Back to the video equipment... If equipment like the glidescope ensures a high success rate even for unskilled operators, and it becomes widespread, I wonder how that will change the debate over prehospital intubation?
 
Hey, I am not saying the King does not work, I just found it interesting that the FDA put the smack down on King. In fact, as stated I think very few devices can be officially advertised as pre-hospital alternative intubation devices. The combitube comes to mind.

I agree that the King does not really have any improvement over the combitube IMHO. As stated, I agree that I would never attempt to use a bougie to transition a functional supraglottic device to an ETT. I would have a hard time explaining why I pulled a perfectly good device in the theoretical attempt to place an ETT. High risk, low return IMHO. Perhaps I am just a combitube purist.
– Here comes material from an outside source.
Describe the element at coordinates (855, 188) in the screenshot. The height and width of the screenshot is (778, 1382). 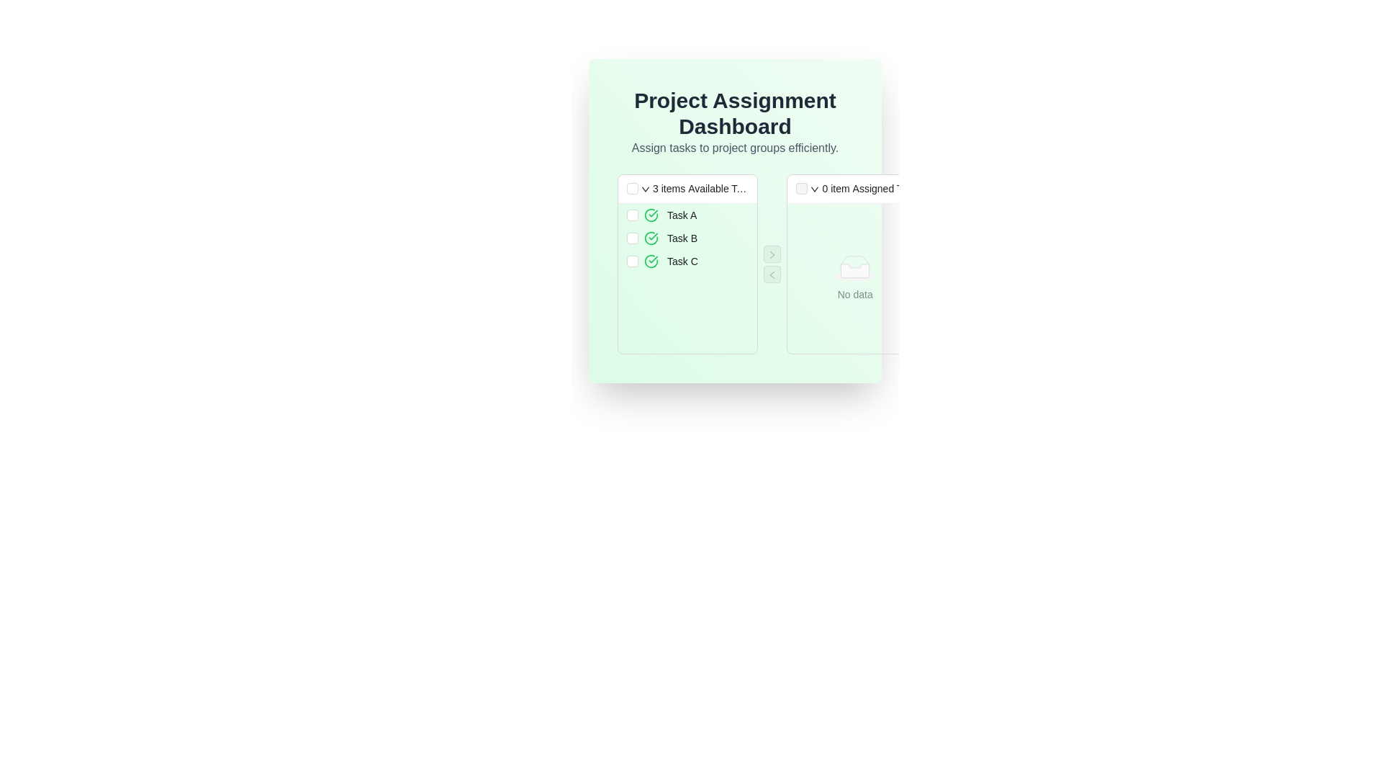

Back to the discussion: In my area of the world, I am starting to see a big push toward fiberoptic and video based techniques. I just returned from a trip to Texas where I was teaching a critical care transport orientation course and met a paramedic who worked for a back country EMS service with two ambulances total. His service managed to place a Glidescope on each ambulance and the medic quoted a price of less than $10,000 per unit. As the prices continue to decrease, the return on investment will continue to appeal to more and more services. In addition, with the proliferation of non-volatile flash memory and video recording, we now have the ability to recored our intubation. We now have video evidence, and when married with waveform capnography, you have a solid method for determination of placement.
 
Thanks for the replies.

I don't think fiberoptics would be good in the field, but bring on the glidescopes.